Author(s)
Joel William Jones, MD MBA
Todd Hillman, MD
Douglas Chen, MD
Affiliation(s)
Pittsburgh Ear Associates;
Abstract:
Educational Objective: At the conclusion of this presentation, the participants should be able to understand the outcomes for mastoidectomy with indwelling antibiotic catheter irrigation in patients with chronic otorrhea.
Objectives: To evaluate the effectiveness of mastoidectomy with antibiotic catheter irrigation in patients with chronic tympanostomy tube otorrhea or a draining perforation.
Study Design: Retrospective chart review.
Methods: A retrospective chart review from 2001-2020 was performed on 25 patients and 26 ears that underwent mastoidectomy with placement of a temporary indwelling catheter for persistent otorrhea. All patients had failed outpatient medical management and had preoperative imaging. Patients were retrospectively followed for recurrent drainage after 2 months and outcomes were categorized as resolution (0 or 1 episodes of otorrhea or resolving otitis media with effusion during followup), improvement (2 - 3 episodes), or failure ( >3 episodes).
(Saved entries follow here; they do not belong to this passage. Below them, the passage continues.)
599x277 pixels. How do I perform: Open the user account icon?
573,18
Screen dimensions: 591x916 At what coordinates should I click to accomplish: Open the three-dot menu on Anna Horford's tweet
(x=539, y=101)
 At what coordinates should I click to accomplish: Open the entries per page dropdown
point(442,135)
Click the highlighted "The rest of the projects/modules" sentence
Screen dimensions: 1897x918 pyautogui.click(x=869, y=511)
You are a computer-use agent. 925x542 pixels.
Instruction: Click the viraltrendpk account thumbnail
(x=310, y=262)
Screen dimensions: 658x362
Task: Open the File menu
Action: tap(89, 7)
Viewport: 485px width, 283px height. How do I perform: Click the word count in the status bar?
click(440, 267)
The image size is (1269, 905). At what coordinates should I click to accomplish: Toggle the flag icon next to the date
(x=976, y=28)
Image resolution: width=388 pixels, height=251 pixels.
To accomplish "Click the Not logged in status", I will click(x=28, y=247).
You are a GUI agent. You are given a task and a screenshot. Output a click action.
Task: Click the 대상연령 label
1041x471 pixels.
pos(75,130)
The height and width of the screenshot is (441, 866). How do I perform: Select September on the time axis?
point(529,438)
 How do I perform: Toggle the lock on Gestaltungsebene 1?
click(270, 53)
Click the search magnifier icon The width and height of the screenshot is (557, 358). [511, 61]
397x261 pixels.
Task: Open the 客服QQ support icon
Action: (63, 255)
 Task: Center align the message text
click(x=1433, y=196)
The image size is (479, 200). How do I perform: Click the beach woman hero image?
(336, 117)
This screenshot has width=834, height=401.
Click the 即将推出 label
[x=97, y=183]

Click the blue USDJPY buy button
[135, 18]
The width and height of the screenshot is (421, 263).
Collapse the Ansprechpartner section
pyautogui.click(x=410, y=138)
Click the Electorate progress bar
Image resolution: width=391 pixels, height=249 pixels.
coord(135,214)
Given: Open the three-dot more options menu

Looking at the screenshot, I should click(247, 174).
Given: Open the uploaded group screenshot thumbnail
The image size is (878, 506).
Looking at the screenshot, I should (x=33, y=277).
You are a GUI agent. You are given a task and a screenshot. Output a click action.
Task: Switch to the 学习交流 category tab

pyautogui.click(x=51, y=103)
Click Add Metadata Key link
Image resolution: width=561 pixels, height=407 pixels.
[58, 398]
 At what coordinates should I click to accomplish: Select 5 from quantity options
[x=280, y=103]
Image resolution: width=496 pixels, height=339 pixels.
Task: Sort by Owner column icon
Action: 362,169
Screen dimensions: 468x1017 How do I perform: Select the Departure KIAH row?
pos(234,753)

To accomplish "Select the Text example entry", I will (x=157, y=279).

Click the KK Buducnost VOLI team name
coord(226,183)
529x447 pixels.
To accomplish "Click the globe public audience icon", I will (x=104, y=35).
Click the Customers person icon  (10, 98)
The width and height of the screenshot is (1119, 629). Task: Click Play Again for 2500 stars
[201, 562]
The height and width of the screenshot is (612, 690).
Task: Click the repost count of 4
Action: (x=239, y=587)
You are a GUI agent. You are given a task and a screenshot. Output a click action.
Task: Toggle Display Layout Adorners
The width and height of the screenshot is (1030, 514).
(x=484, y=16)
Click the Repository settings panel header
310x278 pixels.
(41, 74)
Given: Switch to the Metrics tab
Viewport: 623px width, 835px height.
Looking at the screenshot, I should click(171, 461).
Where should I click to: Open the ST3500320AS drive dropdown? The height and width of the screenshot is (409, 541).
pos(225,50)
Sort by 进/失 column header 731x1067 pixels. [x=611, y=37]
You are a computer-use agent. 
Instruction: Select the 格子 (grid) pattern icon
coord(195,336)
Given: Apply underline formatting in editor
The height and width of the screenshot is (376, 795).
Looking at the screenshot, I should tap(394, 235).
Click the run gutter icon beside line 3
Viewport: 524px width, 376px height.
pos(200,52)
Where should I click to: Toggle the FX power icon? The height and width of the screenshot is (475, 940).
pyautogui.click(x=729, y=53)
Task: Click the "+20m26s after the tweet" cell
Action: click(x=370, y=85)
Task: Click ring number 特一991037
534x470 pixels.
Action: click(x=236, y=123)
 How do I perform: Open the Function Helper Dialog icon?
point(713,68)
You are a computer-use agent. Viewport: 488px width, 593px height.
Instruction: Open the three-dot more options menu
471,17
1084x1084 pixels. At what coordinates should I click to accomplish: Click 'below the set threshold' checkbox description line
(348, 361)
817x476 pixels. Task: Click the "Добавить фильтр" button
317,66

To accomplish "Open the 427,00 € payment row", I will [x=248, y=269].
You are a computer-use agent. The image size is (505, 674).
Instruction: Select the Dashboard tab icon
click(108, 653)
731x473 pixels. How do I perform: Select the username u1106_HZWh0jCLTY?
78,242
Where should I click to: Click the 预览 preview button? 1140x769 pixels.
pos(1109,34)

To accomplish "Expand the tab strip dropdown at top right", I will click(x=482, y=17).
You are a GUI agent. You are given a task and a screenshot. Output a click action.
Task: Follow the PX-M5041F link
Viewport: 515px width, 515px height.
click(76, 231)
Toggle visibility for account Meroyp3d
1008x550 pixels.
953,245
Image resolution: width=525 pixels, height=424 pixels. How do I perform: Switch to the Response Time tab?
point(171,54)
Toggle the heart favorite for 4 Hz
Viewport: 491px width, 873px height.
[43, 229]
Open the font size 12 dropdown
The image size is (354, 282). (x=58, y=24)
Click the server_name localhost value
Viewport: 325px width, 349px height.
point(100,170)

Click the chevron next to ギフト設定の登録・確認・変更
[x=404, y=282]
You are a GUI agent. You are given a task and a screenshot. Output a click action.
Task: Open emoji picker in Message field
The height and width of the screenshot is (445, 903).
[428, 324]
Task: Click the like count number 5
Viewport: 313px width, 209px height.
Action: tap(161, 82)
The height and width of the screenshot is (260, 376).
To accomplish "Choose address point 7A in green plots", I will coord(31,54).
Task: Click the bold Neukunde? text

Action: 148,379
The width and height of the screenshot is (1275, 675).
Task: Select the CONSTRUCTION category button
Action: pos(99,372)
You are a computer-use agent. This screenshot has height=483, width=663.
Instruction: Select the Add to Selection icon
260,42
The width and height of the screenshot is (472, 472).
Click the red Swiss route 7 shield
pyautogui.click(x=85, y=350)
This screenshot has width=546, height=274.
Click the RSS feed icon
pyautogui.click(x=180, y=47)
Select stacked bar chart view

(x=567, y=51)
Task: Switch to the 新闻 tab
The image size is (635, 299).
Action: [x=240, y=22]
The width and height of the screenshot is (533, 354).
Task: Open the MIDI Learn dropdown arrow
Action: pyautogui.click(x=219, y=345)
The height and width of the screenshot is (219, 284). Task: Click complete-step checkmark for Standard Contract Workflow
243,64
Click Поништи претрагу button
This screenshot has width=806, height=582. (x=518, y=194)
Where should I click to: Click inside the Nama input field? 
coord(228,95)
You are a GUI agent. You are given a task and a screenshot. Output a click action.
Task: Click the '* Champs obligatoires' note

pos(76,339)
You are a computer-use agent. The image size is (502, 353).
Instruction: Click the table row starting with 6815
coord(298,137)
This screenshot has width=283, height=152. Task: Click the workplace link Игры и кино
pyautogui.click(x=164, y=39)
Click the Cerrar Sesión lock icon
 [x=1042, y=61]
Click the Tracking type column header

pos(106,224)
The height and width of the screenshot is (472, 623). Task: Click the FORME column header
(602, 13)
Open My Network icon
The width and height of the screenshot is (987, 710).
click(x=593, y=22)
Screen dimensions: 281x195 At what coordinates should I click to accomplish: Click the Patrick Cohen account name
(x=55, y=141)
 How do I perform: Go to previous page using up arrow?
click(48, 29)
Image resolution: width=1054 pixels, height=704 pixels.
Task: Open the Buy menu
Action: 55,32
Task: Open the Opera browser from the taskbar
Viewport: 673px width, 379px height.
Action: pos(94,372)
Results: Median age was 45 years (interquartile range, IQR=29-60). There were 22 draining ears (85%) with a tympanostomy tube and 4 with a perforation. The median duration of otorrhea from referral was 4 months (IQR=2-10). Fifteen ears had resolution of drainage, 7 had improvement, and 4 failed. The observed percentage of resolved/improved ears (85%) was significant (P<.001, 95% CI=63.5-93.9%). Median followup time was 24 months (IQR=12-50.5). Pre and postoperative pure tone averages improved (difference of medians = -3.3 dB, P=.01) with no difference in word recognition scores (P=.76). Methicillin resistant staphylococcus aureus was the most common isolated microbe on available preoperative cultures while no growth was most frequently noted on intraoperative culture.
Conclusions: Mastoidectomy with antibiotic catheter irrigation may be an effective surgical strategy in patients with persistent otorrhea who have failed topical and oral antibiotics. Failures in this study were associated with patients who had an immunocompromised state.